Uluslararası Bağlar ve İşbirliği Bakanlığından yapılan yazılı açıklamada, “Bakanlık, ABD Dışişleri Bakanlığının Güney Afrika’daki insan haklarıyla ilgili son raporundan duyduğu derin hayal kırıklığını lisana getirmektedir.” tabirleri kullanıldı.
Açıklamada, raporun ülkenin anayasal demokrasisinin gerçeklerini yansıtmadığı, yanlış ve son derece kusurlu olduğu vurgulanarak, “Raporun bağlam dışı bilgilere ve itibarsızlaştırılmış anlatımlara dayanması son derece kaygı verici.” denildi.
“GERÇEKLER ÖNEMLİ BİÇİMDE ÇARPITILIYOR”
Açıklamada, raporda Limpopo eyaletindeki bir çiftlik cinayetine ait davanın, bağımsız yargı süreci devam ederken “yargısız infaz” olarak nitelendirildiği belirtilerek, gerçeklerin önemli biçimde çarpıtıldığı kaydedildi.

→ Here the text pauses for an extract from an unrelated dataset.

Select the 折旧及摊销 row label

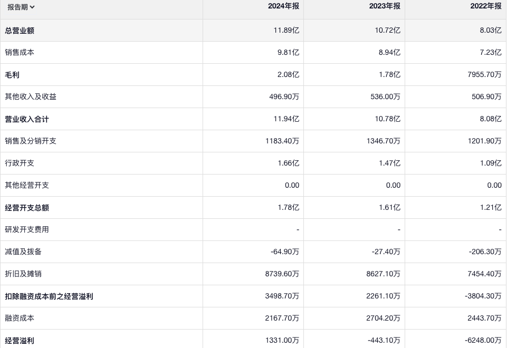(23, 274)
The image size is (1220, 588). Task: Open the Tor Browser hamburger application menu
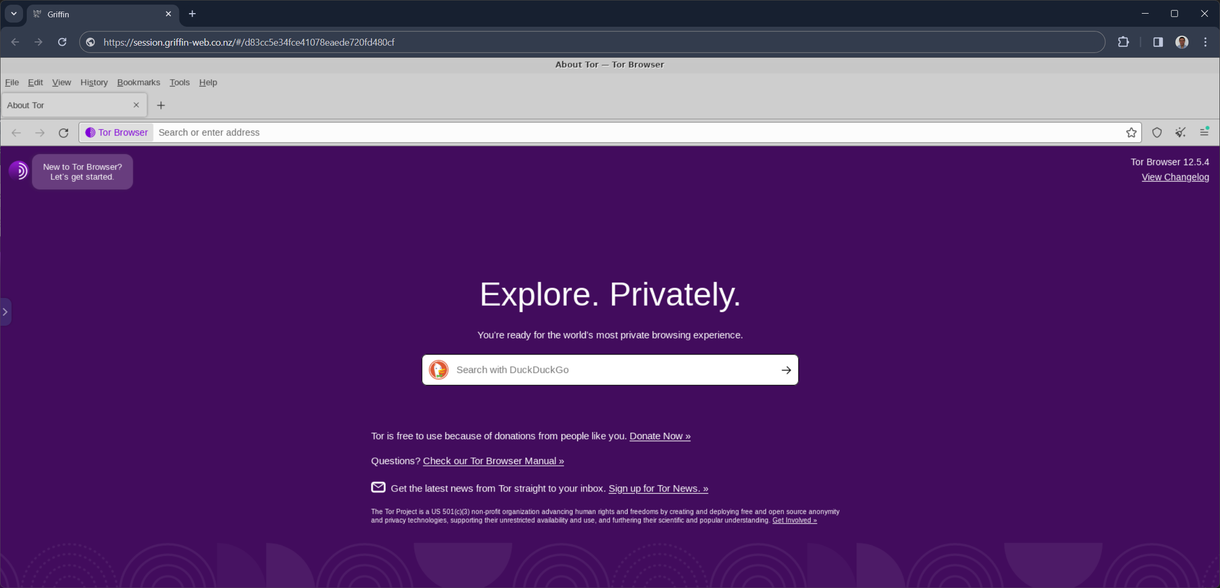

Polisin güç kullanımıyla ilgili tezlerin da mevcut kontrol sistemleri ve devam eden soruşturmalar dikkate alınmadan aktarıldığına işaret edilen açıklamada, Güney Afrika’nın bilgiye şeffaf erişim sağlayan kolluk kuvvetlerine ve insan haklarını korumakla vazifeli anayasal kurumlara sahip bir ülke olduğunun altı çizildi.
Açıklamada, ABD’nin 2018’de BM İnsan Hakları Konseyi’nden ayrıldığı hatırlatılarak, “Hesap verebilirliğini yitirmiş bir ülkenin, rastgele bir yol ve temele ait yükümlülük altına girmeden, tek taraflı ve gerçeklerden uzak raporlar üretmeye çalışması ironiktir.” tabirlerine yer verildi.
ABD RAPORUNDAKİ İDDİALAR
ABD’nin raporunda, Güney Afrika’daki insan hakları durumunun 2024’te kayda kıymet halde kötüleştiği argüman edildi.
Raporda ayrıyeten, keyfi gözaltılar, polis şiddeti, gazetecilere yönelik baskılar, mülteci ve göçmenlere berbat muamele savları ile antisemitizm olayları üzere başlıklar yer aldı.
Güney Afrika’nın “2024 tarihli Toprak Kamulaştırma Yasası”nın beyaz çiftçilerin topraklarının tazminatsız kamulaştırılmasına yol açabileceğine dikkati çekilen raporda, ülkede işlenen çiftlik cinayetlerine ait değerlendirmelerde bulunuldu.